StreamBase helps companies analyze data as it flows in, rather than after they've stashed it into a database. Marketing vice president Bill Hobbib likens it to "counting salmon as they go up the stream." Several hedge funds rely on StreamBase's software to gain insight into stock market twitches as they're happening and trade on them. In-Q-Tel, the venture capital arm of the Central Intelligence Agency, is also among the company's backers, and StreamBase chief executive Chris Risley suggests that the software may be in use by several government agencies trying to foil terrorist plots - though he can't be explicit. The company has raised $31 million so far.

Risley doesn't seem miffed that Stonebraker is now devoting most of his time to Vertica, the younger company. "Engineering is a slower process than the speed of thought for Stonebraker," he says. "It can take months for us to digest just a couple of ideas from him." Risley says one of Stonebraker's legendary remarks about a new feature is, "It's only ten lines of code," meaning a programmer ought to be able to enact it in just an afternoon. "Stonebraker works best a fair distance from the enterprise."

Vertica takes a novel approach to storing data (placing it in columns, instead of rows) that enables it to use just 10 percent of the disk space it would ordinarily require; the unique format also allows data to be read more quickly, which means faster answers when users ask a question - even if a database is enormous. The company has raised $23.5 million so far, some of it from the well-regarded Silicon Valley firm Kleiner Perkins. In February, Vertica named Jerry Held, a former top executive at Oracle Corp., as its chairman; Vertica is hoping to nibble at the edges of Oracle's vast collection of customers.

"Vertica is in an established market," Stonebraker says. "We go to CIOs and ask them, 'Do you have a data warehouse, and are you in pain?' StreamBase is more of a missionary in a new market, competing against the custom code that companies write themselves." Sometimes, the two companies wind up selling to the same customer, using StreamBase's technology to analyze streaming data and then relying on Vertica to store the data. Risley says that the two companies closed a joint sale last week, where Vertica had recommended StreamBase.

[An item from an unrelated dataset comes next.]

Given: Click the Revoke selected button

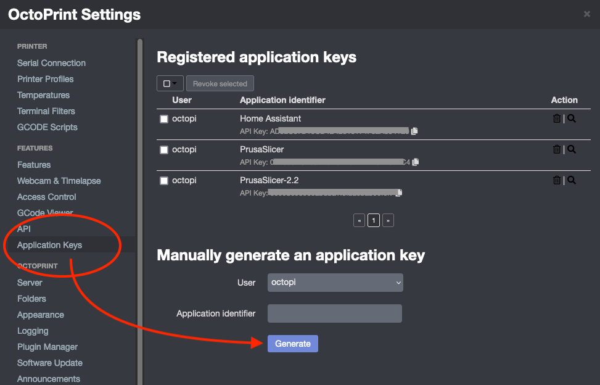Looking at the screenshot, I should (x=220, y=83).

Despite Stonebraker's star power, selling database software to large companies won't be a cakewalk. They're inherently skeptical of buying important software packages from start-ups, and established vendors like Oracle and IBM have vast sales forces that will gladly stoke doubts about the reliability of Vertica and StreamBase's products.

"It's an uphill battle, to be sure," says Paul Barth of NewVantage Partners, an Arlington consultancy that works with chief information officers. Barth says his firm's clients tell him they're trying to whittle down the list of tech vendors they buy from - not add to it. "One CIO we work with has a policy: If you're going to bring in a new vendor, show me the one I should kick out."

The challenge for both Stonebraker companies will be to build sales teams that can make progress against those headwinds, and engineering groups that can pay close attention to what customers will want in future editions of the products.

And also prepare for Stonebraker's eventual exit. One investor I spoke with expects him to move on from Vertica after the company raises a third round of funding - likely happen in 2008.

Maeder says Stonebraker's next database idea, which still is under wraps, will probably stay within Vertica - though he doesn't entirely dismiss the possibility it could be a separate company.

"It's a huge investment to create a new company with its own sales force," he says. "But sometimes you just can't keep the boy on the farm."